Trading-Off Static and Dynamic Regret in Online Least-Squares and Beyond
This work addresses the challenge of adapting online algorithms to changing data streams, which is crucial for applications like time-series forecasting, but it is incremental as it builds on existing methods with new analyses and rules.
The paper tackles the problem of online learning in non-stationary environments by analyzing forgetting factors in recursive least-squares and proposing a new gradient descent step size rule, achieving dynamic regret bounds such as O(log T) or O(√(TV)) for exp-concave and strongly convex objectives, with trade-offs between static and dynamic regret by varying parameters like V or β.
Recursive least-squares algorithms often use forgetting factors as a heuristic to adapt to non-stationary data streams.
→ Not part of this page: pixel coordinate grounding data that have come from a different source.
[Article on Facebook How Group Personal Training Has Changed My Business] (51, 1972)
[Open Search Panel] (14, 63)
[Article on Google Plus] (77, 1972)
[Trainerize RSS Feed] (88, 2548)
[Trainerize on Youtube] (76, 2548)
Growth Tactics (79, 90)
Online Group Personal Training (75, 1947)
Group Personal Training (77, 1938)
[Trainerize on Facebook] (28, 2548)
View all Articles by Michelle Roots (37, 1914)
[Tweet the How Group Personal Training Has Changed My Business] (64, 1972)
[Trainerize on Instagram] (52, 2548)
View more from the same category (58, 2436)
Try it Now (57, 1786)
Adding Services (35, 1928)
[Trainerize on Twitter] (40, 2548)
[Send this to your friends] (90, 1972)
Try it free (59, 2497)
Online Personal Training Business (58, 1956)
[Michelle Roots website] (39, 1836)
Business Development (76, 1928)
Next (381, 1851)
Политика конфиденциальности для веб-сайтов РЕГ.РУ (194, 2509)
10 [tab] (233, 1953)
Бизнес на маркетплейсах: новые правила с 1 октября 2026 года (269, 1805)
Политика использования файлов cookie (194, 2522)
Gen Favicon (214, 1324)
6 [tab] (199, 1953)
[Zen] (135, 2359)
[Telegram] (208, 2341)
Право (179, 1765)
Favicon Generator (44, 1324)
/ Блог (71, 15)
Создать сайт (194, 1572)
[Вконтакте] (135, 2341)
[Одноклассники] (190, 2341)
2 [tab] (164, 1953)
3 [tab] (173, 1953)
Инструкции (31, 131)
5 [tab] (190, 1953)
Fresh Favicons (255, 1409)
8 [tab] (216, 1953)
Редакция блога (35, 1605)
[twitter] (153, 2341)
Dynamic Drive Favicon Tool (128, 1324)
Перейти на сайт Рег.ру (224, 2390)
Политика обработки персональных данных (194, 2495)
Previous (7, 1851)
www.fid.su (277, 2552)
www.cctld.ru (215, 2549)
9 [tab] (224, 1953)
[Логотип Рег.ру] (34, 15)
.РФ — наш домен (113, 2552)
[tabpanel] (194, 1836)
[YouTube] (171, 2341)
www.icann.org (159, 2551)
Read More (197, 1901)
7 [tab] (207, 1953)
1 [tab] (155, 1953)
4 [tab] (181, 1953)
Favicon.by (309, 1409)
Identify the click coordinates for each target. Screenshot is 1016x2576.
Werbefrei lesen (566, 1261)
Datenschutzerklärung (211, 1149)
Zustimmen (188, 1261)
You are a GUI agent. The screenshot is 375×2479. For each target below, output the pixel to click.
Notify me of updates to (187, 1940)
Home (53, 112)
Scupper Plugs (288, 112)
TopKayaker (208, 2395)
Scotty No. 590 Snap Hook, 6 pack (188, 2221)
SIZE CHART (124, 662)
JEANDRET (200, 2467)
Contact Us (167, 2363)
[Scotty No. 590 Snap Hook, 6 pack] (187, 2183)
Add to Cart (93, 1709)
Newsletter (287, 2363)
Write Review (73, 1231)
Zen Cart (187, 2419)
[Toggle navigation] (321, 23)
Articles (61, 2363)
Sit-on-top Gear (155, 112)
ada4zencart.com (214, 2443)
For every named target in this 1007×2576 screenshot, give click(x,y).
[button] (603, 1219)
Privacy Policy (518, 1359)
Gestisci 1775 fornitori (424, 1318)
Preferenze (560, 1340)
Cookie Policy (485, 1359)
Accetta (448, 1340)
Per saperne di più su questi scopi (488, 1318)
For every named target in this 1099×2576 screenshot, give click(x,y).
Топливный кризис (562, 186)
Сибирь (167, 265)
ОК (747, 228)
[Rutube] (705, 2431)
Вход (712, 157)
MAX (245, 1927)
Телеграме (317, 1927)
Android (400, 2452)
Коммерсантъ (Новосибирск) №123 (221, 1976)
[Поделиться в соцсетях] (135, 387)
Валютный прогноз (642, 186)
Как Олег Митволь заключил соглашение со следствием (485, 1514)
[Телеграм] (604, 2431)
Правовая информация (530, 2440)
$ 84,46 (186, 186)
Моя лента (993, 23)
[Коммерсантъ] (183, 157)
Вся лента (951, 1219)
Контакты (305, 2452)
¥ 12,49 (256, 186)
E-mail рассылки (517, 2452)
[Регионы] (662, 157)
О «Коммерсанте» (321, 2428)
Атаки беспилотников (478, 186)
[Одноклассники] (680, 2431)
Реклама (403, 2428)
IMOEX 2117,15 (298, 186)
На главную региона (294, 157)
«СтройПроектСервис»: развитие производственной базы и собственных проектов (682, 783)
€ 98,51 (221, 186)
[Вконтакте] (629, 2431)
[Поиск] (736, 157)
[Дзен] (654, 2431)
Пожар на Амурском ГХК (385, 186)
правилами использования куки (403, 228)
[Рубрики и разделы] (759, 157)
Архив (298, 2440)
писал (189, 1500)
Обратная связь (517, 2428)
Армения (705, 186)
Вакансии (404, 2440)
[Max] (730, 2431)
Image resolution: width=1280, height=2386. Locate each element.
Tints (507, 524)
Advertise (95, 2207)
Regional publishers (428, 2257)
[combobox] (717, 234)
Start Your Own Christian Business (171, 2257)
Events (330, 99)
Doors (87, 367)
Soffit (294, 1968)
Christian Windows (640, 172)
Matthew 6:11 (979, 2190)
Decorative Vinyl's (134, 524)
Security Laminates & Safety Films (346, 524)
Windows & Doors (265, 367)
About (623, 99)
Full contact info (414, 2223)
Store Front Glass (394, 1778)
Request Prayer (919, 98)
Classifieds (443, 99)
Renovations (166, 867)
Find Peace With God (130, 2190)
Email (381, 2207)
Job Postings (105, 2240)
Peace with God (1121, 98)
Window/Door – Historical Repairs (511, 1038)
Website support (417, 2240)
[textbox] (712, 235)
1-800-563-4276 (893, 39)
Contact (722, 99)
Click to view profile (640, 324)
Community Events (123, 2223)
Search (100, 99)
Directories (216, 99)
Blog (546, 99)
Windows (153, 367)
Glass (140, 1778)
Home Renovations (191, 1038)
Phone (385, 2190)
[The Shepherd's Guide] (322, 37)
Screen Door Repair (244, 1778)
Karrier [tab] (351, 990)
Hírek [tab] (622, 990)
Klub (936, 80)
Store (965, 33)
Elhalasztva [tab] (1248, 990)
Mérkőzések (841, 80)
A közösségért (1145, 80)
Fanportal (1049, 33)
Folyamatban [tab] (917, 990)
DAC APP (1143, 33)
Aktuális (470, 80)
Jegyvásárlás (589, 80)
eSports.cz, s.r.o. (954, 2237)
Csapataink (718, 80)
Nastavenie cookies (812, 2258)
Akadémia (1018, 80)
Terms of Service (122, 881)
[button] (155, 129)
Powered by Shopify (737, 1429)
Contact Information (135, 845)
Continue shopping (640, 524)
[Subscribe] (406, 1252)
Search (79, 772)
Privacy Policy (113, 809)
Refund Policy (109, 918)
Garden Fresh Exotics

The first contribution of this paper rigorously characterizes the effect of forgetting factors for a class of online Newton algorithms. For exp-concave and strongly convex objectives, the algorithms achieve the dynamic regret of $\max\{O(\log T),O(\sqrt{TV})\}$, where $V$ is a bound on the path length of the comparison sequence. In particular, we show how classic recursive least-squares with a forgetting factor achieves this dynamic regret bound. By varying $V$, we obtain a trade-off between static and dynamic regret. In order to obtain more computationally efficient algorithms, our second contribution is a novel gradient descent step size rule for strongly convex functions. Our gradient descent rule recovers the order optimal dynamic regret bounds described above. For smooth problems, we can also obtain static regret of $O(T^{1-β})$ and dynamic regret of $O(T^βV^*)$, where $β\in (0,1)$ and $V^*$ is the path length of the sequence of minimizers. By varying $β$, we obtain a trade-off between static and dynamic regret.